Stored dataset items
------

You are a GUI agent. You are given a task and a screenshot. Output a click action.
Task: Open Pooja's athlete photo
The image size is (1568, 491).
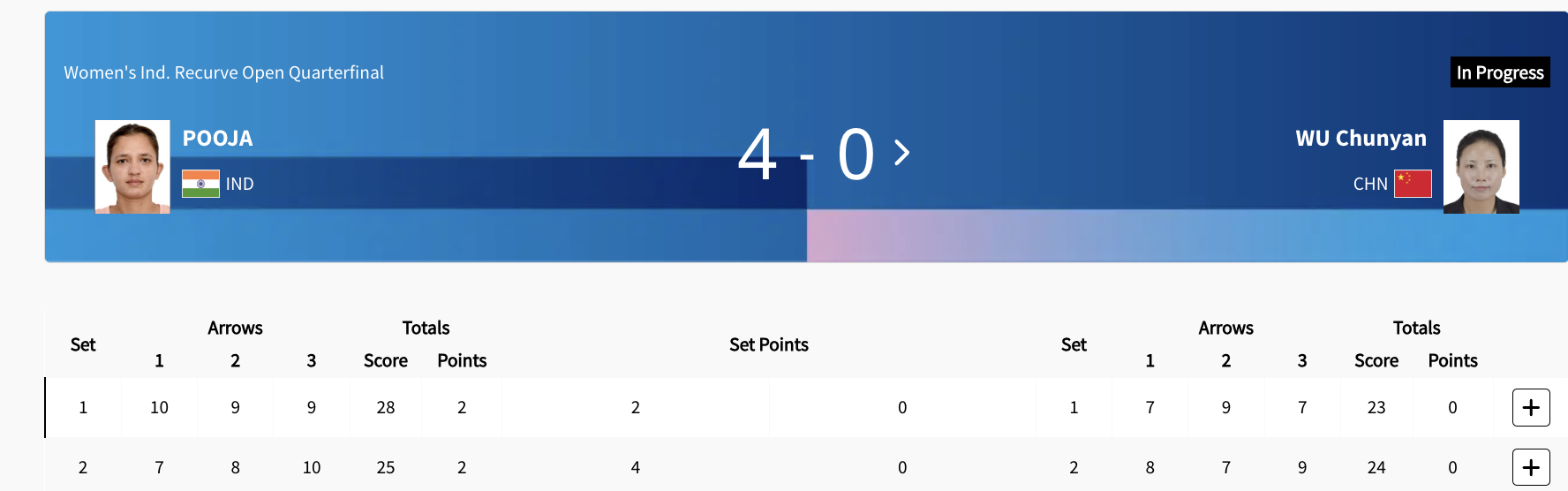[132, 167]
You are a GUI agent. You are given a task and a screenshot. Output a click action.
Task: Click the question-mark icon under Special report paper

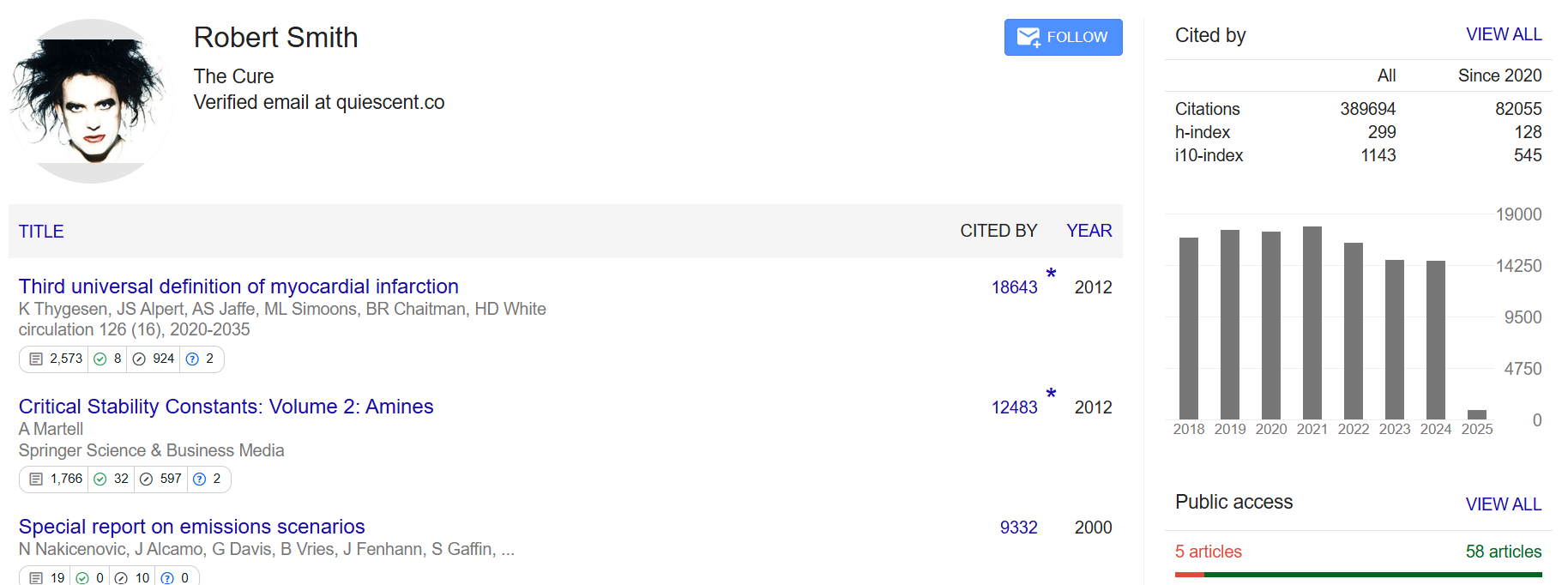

------

§ **WHAT IS REQUIRED**
Could you write out exactly the lines running from the one with "The image size is (1568, 491)." through the last line of the data above, both ends kept, and omit any picture?

§ **WRITTEN REPLY**
The image size is (1568, 491).
[132, 167]
You are a GUI agent. You are given a task and a screenshot. Output a click action.
Task: Click the question-mark icon under Special report paper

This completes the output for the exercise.